Some records:
= = = = =

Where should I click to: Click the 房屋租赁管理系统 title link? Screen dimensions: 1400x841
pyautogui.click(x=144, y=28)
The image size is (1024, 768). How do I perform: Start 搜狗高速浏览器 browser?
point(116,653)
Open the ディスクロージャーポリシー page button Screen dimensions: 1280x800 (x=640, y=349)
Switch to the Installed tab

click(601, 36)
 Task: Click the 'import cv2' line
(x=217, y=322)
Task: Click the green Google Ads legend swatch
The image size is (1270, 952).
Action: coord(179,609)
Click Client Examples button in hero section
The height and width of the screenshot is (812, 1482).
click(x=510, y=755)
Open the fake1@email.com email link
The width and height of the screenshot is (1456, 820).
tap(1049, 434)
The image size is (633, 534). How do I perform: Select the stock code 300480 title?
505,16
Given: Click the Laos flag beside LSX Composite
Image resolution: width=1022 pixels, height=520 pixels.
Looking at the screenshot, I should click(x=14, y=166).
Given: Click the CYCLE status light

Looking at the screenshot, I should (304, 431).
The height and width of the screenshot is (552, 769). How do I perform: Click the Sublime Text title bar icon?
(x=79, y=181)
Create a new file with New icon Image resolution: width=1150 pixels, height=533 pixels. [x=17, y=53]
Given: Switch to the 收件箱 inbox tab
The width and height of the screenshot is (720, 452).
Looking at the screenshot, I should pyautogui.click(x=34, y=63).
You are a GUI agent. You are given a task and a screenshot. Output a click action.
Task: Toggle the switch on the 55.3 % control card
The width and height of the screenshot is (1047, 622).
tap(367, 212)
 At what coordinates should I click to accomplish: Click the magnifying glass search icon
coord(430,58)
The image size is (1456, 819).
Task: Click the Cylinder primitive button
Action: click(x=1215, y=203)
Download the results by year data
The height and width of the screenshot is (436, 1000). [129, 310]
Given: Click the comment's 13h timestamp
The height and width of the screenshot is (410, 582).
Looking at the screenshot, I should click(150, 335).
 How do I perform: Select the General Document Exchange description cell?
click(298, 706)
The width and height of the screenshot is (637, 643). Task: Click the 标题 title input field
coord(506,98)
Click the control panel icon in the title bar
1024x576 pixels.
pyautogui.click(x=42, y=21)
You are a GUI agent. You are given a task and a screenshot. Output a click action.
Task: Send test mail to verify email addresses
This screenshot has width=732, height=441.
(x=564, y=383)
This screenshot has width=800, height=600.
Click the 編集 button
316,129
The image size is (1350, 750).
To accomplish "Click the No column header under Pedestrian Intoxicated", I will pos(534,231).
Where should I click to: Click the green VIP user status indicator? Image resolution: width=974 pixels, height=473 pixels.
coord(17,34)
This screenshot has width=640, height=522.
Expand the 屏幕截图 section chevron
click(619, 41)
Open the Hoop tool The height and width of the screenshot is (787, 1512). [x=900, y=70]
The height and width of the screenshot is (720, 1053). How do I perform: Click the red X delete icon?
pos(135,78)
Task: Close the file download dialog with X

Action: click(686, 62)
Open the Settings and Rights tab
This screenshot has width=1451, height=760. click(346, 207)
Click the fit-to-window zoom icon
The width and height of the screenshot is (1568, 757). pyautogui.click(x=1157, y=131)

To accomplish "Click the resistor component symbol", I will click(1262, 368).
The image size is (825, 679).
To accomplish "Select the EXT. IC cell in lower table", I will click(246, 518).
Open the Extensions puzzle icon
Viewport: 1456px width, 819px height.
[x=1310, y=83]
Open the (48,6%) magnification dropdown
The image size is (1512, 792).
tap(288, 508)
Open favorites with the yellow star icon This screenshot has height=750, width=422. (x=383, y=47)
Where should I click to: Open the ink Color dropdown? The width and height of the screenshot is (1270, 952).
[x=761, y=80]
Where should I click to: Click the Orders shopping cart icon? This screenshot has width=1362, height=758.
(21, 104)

= = = = =

## REQUEST
Reproduce all of the entries above line for line, without changing a single character.

## REPLY TO THE EXERCISE
Where should I click to: Click the 房屋租赁管理系统 title link? Screen dimensions: 1400x841
pyautogui.click(x=144, y=28)
The image size is (1024, 768). How do I perform: Start 搜狗高速浏览器 browser?
point(116,653)
Open the ディスクロージャーポリシー page button Screen dimensions: 1280x800 (x=640, y=349)
Switch to the Installed tab

click(601, 36)
 Task: Click the 'import cv2' line
(x=217, y=322)
Task: Click the green Google Ads legend swatch
The image size is (1270, 952).
Action: coord(179,609)
Click Client Examples button in hero section
The height and width of the screenshot is (812, 1482).
click(x=510, y=755)
Open the fake1@email.com email link
The width and height of the screenshot is (1456, 820).
tap(1049, 434)
The image size is (633, 534). How do I perform: Select the stock code 300480 title?
505,16
Given: Click the Laos flag beside LSX Composite
Image resolution: width=1022 pixels, height=520 pixels.
Looking at the screenshot, I should click(x=14, y=166).
Given: Click the CYCLE status light

Looking at the screenshot, I should (304, 431).
The height and width of the screenshot is (552, 769). How do I perform: Click the Sublime Text title bar icon?
(x=79, y=181)
Create a new file with New icon Image resolution: width=1150 pixels, height=533 pixels. [x=17, y=53]
Given: Switch to the 收件箱 inbox tab
The width and height of the screenshot is (720, 452).
Looking at the screenshot, I should pyautogui.click(x=34, y=63).
You are a GUI agent. You are given a task and a screenshot. Output a click action.
Task: Toggle the switch on the 55.3 % control card
The width and height of the screenshot is (1047, 622).
tap(367, 212)
 At what coordinates should I click to accomplish: Click the magnifying glass search icon
coord(430,58)
The image size is (1456, 819).
Task: Click the Cylinder primitive button
Action: click(x=1215, y=203)
Download the results by year data
The height and width of the screenshot is (436, 1000). [129, 310]
Given: Click the comment's 13h timestamp
The height and width of the screenshot is (410, 582).
Looking at the screenshot, I should click(150, 335).
 How do I perform: Select the General Document Exchange description cell?
click(298, 706)
The width and height of the screenshot is (637, 643). Task: Click the 标题 title input field
coord(506,98)
Click the control panel icon in the title bar
1024x576 pixels.
pyautogui.click(x=42, y=21)
You are a GUI agent. You are given a task and a screenshot. Output a click action.
Task: Send test mail to verify email addresses
This screenshot has width=732, height=441.
(x=564, y=383)
This screenshot has width=800, height=600.
Click the 編集 button
316,129
The image size is (1350, 750).
To accomplish "Click the No column header under Pedestrian Intoxicated", I will pos(534,231).
Where should I click to: Click the green VIP user status indicator? Image resolution: width=974 pixels, height=473 pixels.
coord(17,34)
This screenshot has width=640, height=522.
Expand the 屏幕截图 section chevron
click(619, 41)
Open the Hoop tool The height and width of the screenshot is (787, 1512). [x=900, y=70]
The height and width of the screenshot is (720, 1053). How do I perform: Click the red X delete icon?
pos(135,78)
Task: Close the file download dialog with X

Action: click(686, 62)
Open the Settings and Rights tab
This screenshot has width=1451, height=760. click(346, 207)
Click the fit-to-window zoom icon
The width and height of the screenshot is (1568, 757). pyautogui.click(x=1157, y=131)

To accomplish "Click the resistor component symbol", I will click(1262, 368).
The image size is (825, 679).
To accomplish "Select the EXT. IC cell in lower table", I will click(246, 518).
Open the Extensions puzzle icon
Viewport: 1456px width, 819px height.
[x=1310, y=83]
Open the (48,6%) magnification dropdown
The image size is (1512, 792).
tap(288, 508)
Open favorites with the yellow star icon This screenshot has height=750, width=422. (x=383, y=47)
Where should I click to: Open the ink Color dropdown? The width and height of the screenshot is (1270, 952).
[x=761, y=80]
Where should I click to: Click the Orders shopping cart icon? This screenshot has width=1362, height=758.
(21, 104)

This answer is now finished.